Summary In asthma patients with frequent exacerbations, the addition of a biologic agent targeting the interleukin-5 pathway, or immunoglobulin E, can significantly reduce exacerbations and improve asthma control. The clinical predictors of utility of specific agents overlap with one another, highlighting the importance of clinical judgment in the overall management of this complex disorder.

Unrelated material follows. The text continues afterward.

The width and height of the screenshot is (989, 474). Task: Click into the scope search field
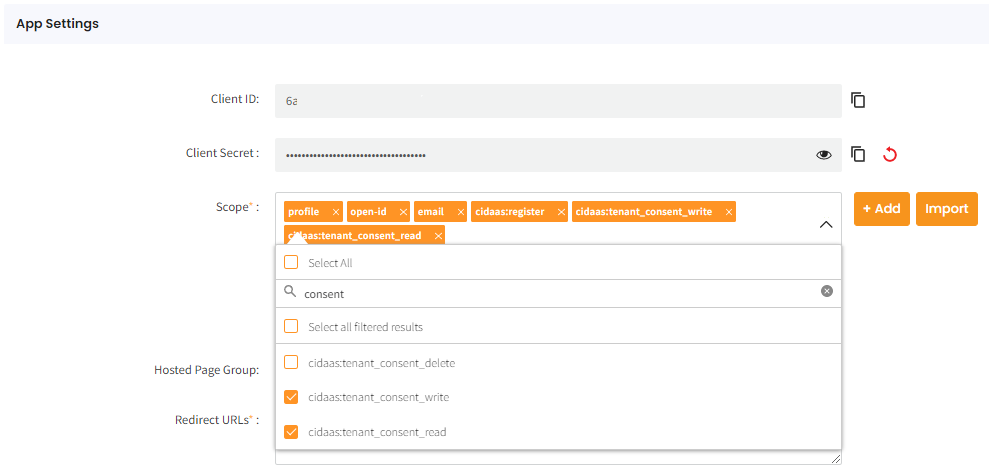pyautogui.click(x=550, y=294)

Asthma is a heterogeneous, chronic disease of the airways characterized by reversible airflow obstruction, bronchial hyperresponsiveness, airway inflammation, and recurrent symptoms.[1] It is estimated that 300 million people worldwide have asthma, and the prevalence of disease has been increasing over the last 40 years.[2] The mainstay of asthma therapy is based on severity of disease and control of symptoms and relies on inhaled glucocorticoids (ICS) for patients with persistent disease or worse.[1] For the majority of patients, current treatment options offer good control of their disease, however 10–20% of patients do not achieve control with current gold standards of care.[3,4] This remaining population of severe refractory asthmatic patients is at increased risk of morbidity and mortality related to their disease and make up the majority of economic costs of asthma.[5–7]

Over the last decade, a shift towards evaluating specific phenotypes and endotypes of asthma has led to the creation of targeted therapies to fit patient specific disease.[4,8–11] Through a better understanding of the inflammatory modulators involved in asthma, a number of monoclonal antibodies have emerged with the aim of providing patient tailored asthma treatment.